Sigon, Giordano; D'Ambrosio, Roberta; Clerici, Mariagrazia; Pisano, Giuseppina; Chantarangkul, Veena; Sollazzi, Roberta; Lombardi, Rosa; Peyvandi, Flora; Lampertico, Pietro; Fargion, Silvia; Tripodi, Armando; Fracanzani, Anna Ludovica.
Afiliação
  • Sigon G; Unit of Medicine and Metabolic Diseases, Pathophysiology and Transplantation Department, Fondazione Ca' Granda IRCCS Ospedale Maggiore Policlinico, University of Milan, Milan, Italy.
  • D'Ambrosio R; Pathophysiology and Transplantation Department, Gastroenterology and Hepatology, CRC AM e A Migliavacca Center for Liver Diseases, Fondazione Ca' Granda IRCCS Ospedale Maggiore Policlinico, University of Milan, Milan, Italy.
  • Clerici M; IRCCS Ca' Granda Ospedale Maggiore Policlinico, Angelo Bianchi Bonomi Hemophilia and Thrombosis Center and Fondazione Luigi Villa, Milan, Italy.
  • Pisano G; Unit of Medicine and Metabolic Diseases, Pathophysiology and Transplantation Department, Fondazione Ca' Granda IRCCS Ospedale Maggiore Policlinico, University of Milan, Milan, Italy.
  • Chantarangkul V; IRCCS Ca' Granda Ospedale Maggiore Policlinico, Angelo Bianchi Bonomi Hemophilia and Thrombosis Center and Fondazione Luigi Villa, Milan, Italy.
  • Sollazzi R; Unit of Medicine and Metabolic Diseases, Pathophysiology and Transplantation Department, Fondazione Ca' Granda IRCCS Ospedale Maggiore Policlinico, University of Milan, Milan, Italy.
  • Lombardi R; Unit of Medicine and Metabolic Diseases, Pathophysiology and Transplantation Department, Fondazione Ca' Granda IRCCS Ospedale Maggiore Policlinico, University of Milan, Milan, Italy.
  • Peyvandi F; Department of Pathophysiology and Transplantation, IRCCS Ca' Granda Ospedale Maggiore Policlinico, Angelo Bianchi Bonomi Hemophilia and Thrombosis Center and Fondazione Luigi Villa, Università degli Studi di Milano, Milan, Italy.
  • Lampertico P; Pathophysiology and Transplantation Department, Gastroenterology and Hepatology, CRC AM e A Migliavacca Center for Liver Diseases, Fondazione Ca' Granda IRCCS Ospedale Maggiore Policlinico, University of Milan, Milan, Italy.
  • Fargion S; Unit of Medicine and Metabolic Diseases, Pathophysiology and Transplantation Department, Fondazione Ca' Granda IRCCS Ospedale Maggiore Policlinico, University of Milan, Milan, Italy.
  • Tripodi A; IRCCS Ca' Granda Ospedale Maggiore Policlinico, Angelo Bianchi Bonomi Hemophilia and Thrombosis Center and Fondazione Luigi Villa, Milan, Italy.
  • Fracanzani AL; Unit of Medicine and Metabolic Diseases, Pathophysiology and Transplantation Department, Fondazione Ca' Granda IRCCS Ospedale Maggiore Policlinico, University of Milan, Milan, Italy.
Liver Int ; 39(12): 2309-2316, 2019 12.
Article em En | MEDLINE | ID: mdl-31419372
ABSTRACT
BACKGROUND &

AIMS:

Patients with chronic HCV infection besides hepatitis often present cardiovascular damage, the pathogenesis of which is not defined.

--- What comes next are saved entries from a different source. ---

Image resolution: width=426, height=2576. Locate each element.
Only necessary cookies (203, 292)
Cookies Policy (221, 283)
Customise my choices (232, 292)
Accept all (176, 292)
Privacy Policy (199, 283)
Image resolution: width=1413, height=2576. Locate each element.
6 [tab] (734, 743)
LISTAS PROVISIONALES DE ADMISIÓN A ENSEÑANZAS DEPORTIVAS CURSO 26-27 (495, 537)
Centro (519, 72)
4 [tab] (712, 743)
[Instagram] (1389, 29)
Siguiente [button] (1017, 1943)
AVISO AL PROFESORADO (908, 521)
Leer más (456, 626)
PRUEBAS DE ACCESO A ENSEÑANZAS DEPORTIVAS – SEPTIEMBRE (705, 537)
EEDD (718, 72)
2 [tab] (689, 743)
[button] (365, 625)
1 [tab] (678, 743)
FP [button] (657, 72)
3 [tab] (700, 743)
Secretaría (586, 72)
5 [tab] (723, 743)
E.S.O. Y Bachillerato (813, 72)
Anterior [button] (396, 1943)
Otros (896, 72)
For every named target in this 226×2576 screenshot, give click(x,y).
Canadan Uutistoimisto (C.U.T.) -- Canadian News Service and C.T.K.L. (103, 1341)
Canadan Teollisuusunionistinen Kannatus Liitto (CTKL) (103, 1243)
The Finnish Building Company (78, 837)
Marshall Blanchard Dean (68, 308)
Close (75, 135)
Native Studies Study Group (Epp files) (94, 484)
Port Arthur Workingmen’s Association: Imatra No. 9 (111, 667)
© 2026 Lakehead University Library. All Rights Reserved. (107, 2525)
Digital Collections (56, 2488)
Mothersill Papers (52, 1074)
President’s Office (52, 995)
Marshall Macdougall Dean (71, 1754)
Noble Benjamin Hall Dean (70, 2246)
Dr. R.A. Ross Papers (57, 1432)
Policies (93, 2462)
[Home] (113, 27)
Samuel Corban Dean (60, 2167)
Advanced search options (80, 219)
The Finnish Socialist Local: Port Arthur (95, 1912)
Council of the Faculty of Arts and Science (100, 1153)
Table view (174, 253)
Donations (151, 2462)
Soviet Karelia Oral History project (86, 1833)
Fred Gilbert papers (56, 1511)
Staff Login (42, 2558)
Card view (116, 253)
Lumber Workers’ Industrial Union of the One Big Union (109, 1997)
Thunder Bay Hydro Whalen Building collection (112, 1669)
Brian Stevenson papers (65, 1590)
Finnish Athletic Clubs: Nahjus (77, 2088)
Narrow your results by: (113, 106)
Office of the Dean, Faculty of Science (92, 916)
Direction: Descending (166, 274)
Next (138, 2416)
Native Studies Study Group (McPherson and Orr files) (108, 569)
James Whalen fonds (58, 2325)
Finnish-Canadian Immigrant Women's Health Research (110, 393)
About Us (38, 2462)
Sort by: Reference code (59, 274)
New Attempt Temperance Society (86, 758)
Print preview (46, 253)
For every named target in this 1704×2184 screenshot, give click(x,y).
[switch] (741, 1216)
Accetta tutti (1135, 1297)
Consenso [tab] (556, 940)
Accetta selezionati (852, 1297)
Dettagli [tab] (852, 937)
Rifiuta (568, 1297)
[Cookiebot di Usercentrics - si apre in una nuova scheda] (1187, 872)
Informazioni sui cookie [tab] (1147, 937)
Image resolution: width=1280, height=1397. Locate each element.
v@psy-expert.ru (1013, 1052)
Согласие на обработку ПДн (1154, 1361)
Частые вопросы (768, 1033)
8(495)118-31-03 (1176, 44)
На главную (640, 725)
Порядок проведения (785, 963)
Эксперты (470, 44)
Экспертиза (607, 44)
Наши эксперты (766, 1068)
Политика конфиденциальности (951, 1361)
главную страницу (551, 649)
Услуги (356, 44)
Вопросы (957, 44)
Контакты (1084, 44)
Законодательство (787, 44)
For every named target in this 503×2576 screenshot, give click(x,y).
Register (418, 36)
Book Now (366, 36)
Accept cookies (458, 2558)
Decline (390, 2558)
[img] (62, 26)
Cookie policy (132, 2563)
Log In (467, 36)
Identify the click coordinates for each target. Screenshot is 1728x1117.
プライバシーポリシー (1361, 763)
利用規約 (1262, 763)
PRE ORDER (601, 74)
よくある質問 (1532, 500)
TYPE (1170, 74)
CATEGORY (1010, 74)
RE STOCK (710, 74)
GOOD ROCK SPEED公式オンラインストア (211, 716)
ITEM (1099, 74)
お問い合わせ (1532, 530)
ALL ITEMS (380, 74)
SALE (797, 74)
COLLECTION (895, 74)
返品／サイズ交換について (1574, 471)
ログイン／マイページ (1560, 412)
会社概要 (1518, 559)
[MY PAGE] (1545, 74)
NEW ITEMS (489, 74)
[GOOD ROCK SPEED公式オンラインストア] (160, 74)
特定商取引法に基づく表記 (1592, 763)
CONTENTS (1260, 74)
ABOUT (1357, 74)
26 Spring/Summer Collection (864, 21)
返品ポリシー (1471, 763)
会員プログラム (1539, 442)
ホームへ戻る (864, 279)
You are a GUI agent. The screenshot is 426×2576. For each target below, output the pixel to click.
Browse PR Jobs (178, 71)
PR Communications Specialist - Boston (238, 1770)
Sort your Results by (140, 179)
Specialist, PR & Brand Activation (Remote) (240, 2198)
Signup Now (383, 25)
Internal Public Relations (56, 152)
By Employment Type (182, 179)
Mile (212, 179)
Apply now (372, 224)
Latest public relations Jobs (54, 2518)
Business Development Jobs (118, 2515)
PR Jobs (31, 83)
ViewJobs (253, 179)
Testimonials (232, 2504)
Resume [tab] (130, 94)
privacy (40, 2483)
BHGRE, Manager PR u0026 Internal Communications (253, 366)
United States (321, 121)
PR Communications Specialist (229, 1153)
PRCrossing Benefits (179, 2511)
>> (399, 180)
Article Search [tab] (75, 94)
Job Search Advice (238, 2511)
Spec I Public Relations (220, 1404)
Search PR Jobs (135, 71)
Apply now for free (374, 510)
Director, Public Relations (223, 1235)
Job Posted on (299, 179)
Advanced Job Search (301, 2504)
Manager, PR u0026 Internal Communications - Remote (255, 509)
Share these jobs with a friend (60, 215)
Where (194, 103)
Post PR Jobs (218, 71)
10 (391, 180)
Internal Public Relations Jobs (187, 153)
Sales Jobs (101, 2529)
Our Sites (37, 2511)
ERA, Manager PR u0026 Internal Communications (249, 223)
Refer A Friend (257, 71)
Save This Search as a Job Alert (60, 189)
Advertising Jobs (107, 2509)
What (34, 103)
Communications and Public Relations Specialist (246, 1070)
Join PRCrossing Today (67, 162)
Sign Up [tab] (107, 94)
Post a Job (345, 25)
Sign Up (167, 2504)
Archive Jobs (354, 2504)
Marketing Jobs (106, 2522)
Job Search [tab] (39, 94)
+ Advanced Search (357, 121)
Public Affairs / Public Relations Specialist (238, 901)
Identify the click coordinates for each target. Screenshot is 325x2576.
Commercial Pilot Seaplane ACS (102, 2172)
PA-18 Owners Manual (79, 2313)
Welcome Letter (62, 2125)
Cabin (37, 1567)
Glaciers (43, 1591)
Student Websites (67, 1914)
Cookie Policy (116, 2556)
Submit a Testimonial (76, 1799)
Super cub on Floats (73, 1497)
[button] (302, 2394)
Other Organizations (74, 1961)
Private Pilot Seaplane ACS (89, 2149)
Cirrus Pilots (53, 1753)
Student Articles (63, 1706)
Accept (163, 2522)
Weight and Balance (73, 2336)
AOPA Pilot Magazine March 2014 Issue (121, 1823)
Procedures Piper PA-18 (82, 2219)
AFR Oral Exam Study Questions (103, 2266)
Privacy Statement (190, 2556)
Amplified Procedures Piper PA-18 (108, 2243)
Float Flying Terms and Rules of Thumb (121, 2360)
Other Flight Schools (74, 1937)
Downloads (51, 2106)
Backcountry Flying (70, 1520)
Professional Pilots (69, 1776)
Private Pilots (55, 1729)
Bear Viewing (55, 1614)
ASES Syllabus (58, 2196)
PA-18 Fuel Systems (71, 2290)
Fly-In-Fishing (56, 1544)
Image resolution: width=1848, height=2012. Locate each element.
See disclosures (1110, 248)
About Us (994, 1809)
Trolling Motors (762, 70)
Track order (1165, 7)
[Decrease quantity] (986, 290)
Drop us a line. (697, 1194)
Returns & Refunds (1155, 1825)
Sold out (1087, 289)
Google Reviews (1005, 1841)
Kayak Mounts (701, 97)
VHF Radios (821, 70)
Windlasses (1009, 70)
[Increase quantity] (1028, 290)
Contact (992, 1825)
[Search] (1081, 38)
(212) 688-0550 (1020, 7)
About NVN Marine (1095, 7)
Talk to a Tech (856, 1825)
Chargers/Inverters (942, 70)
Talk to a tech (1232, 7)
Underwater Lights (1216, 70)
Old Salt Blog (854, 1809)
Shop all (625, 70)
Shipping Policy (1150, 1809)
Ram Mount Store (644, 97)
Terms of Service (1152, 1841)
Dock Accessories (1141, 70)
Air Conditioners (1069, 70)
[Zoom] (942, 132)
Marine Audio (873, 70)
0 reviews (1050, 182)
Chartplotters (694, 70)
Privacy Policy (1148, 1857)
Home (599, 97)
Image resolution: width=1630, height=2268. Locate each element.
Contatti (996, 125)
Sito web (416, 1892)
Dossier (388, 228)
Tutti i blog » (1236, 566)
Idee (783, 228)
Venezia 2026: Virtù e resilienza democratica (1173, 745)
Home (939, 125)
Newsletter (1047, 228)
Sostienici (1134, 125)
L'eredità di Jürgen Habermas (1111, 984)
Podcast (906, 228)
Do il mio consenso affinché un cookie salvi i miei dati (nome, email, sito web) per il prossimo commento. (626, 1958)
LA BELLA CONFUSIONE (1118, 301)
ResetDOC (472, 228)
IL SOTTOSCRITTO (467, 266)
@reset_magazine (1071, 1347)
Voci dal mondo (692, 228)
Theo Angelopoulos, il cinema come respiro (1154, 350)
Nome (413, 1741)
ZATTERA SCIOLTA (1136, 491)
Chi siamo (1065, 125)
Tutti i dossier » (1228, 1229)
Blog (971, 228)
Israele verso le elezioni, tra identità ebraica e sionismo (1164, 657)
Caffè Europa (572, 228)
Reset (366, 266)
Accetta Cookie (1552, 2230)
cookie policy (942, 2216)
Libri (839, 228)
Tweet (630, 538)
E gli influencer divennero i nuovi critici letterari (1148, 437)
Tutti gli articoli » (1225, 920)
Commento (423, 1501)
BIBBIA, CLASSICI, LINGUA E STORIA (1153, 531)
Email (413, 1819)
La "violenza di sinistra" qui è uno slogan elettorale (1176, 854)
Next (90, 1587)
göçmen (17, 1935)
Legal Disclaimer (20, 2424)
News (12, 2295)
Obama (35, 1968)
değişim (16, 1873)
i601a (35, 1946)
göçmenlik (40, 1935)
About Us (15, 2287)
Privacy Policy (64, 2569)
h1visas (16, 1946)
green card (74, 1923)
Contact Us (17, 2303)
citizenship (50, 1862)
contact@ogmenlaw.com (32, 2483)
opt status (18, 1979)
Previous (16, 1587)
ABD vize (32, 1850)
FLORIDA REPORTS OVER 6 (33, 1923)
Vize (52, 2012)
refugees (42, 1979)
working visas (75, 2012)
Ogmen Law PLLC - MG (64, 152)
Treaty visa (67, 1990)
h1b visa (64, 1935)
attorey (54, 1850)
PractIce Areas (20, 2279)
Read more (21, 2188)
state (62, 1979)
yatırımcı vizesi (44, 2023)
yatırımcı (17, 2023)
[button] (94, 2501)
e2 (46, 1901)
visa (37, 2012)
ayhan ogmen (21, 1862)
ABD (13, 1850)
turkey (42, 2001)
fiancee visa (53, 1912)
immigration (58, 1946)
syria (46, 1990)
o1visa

In chronic liver diseases, including NAFLD and cirrhosis, a procoagulant imbalance, potentially responsible for atherosclerosis has been reported. We aimed at evaluating whether a procoagulant imbalance is present also in non-cirrhotic patients with HCV infection and whether the procoagulant imbalance correlates with cardiovascular damage. The correlation between the procoagulant imbalance, coexisting steatosis, and liver fibrosis was analysed.

METHODS:

From 2014 to 2018, 393 subjects (205 patients with chronic HCV infection from two liver units and 188 controls) were enrolled. Metabolic, cardiovascular, liver assessment and coagulation parameters-procoagulants (FII and FVIII) and anticoagulants (antithrombin and protein C [PC]), endogenous thrombin potential (ETP), peak-thrombin and their ratios (with/without thrombomodulin)-were determined.

RESULTS:

The procoagulant imbalance (defined as high FVIII, FVIII/PC ratio, ETP-ratio and peak-thrombin-ratio (with/without thrombomodulin)) was significantly higher in patients with chronic HCV than controls. Steatosis was detected in 87 patients (42%). No difference in coagulation imbalance, carotid and cardiac parameters and severity of liver fibrosis was observed in patients with or without steatosis, despite the latter had less severe metabolic alterations. The FVIII/PC ratio was independently associated with carotid intima-media thickness (coefficient 0.04, 95% CI 0.002-0.07, P = .04) and liver fibrosis (coefficient 0.64, 95% CI 0.37-0.92, P < .0001).

CONCLUSION:

Patients with HCV infection, even in the absence of cirrhosis have a procoagulant-imbalance that possibly plays a role in increasing the risk of cardiovascular disease and progression of fibrosis.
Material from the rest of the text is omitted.